French washing machines and stupid, stinky boys

I thought I had a friend in Paris. Now I’m not so sure I ever did.

Trust is hard to earn and even harder to keep. I guess I was delusional, thinking I really knew someone after all these years. But the truth is that you rarely know people at all.

I’ll call him Lucas because that’s his name.

Lucas invited me to stay at a flat he was housesitting in August. He called multiple times, talking about all the fun we’d have. I was still employed, so I could only stay a week, but I was excited. I’d known Lucas for almost a decade, since my study abroad in Angers, France. He was my semester romance: carrying my books, exploring the city, drinking wine, laughing, dancing. Sure, we were kids, but those memories felt real. Technology kept us connected after we went our separate ways, and I genuinely believed we were friends.

So when he asked me to visit, I said yes. Free housing, activities, other friends in town, it sounded perfect.

I arrived, met him at the eyeglass store where he worked, grabbed the keys, and dropped my stuff at the flat. Gorgeous place. I grabbed my first Parisian baguette and waited for him on the terrace.
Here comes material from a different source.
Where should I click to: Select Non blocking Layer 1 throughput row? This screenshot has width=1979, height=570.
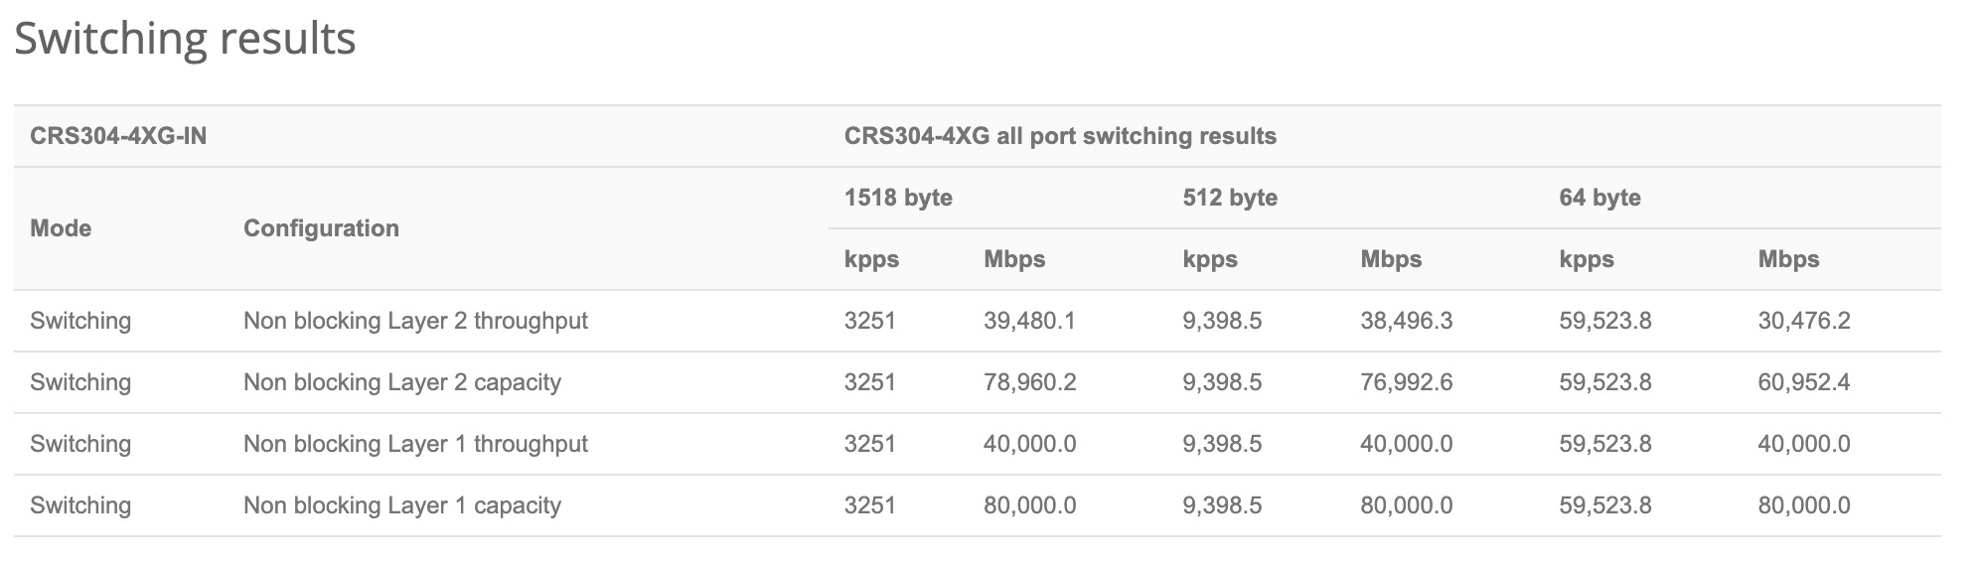click(x=415, y=444)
When he returned, we opened a bottle of Prosecco. Now it’s important to know that I don’t drink to excess anymore, especially not around people I can’t fully trust. But I thought I could trust him. We’d been there for each other before, right?

We drank. We laughed. We danced. And then he leaned in to kiss me.

It was awkward. I kissed him briefly, then realized I didn’t want it. He tried to pull me close again. I laughed it off. I thought it was over. I was wrong.

Later, as I was falling asleep, he came over and started touching me. I said no. I told him to stop. But he didn’t. I froze, heart pounding, body tense. I tried to cover myself, hoping he would stop. His hands continued to roam across my body, trying to get under my clothes, and I felt him get hard beside me. I kept pushing him away and saying no, feeling like it was a bad dream.

Eventually, he fell asleep beside me.

The next morning, I felt violated. Confused. Angry. And somehow, I still tried to find excuses for him. This wasn’t the first time I’d been assaulted, yet the reflex was the same: blame myself, rationalize his behavior, hope for his approval.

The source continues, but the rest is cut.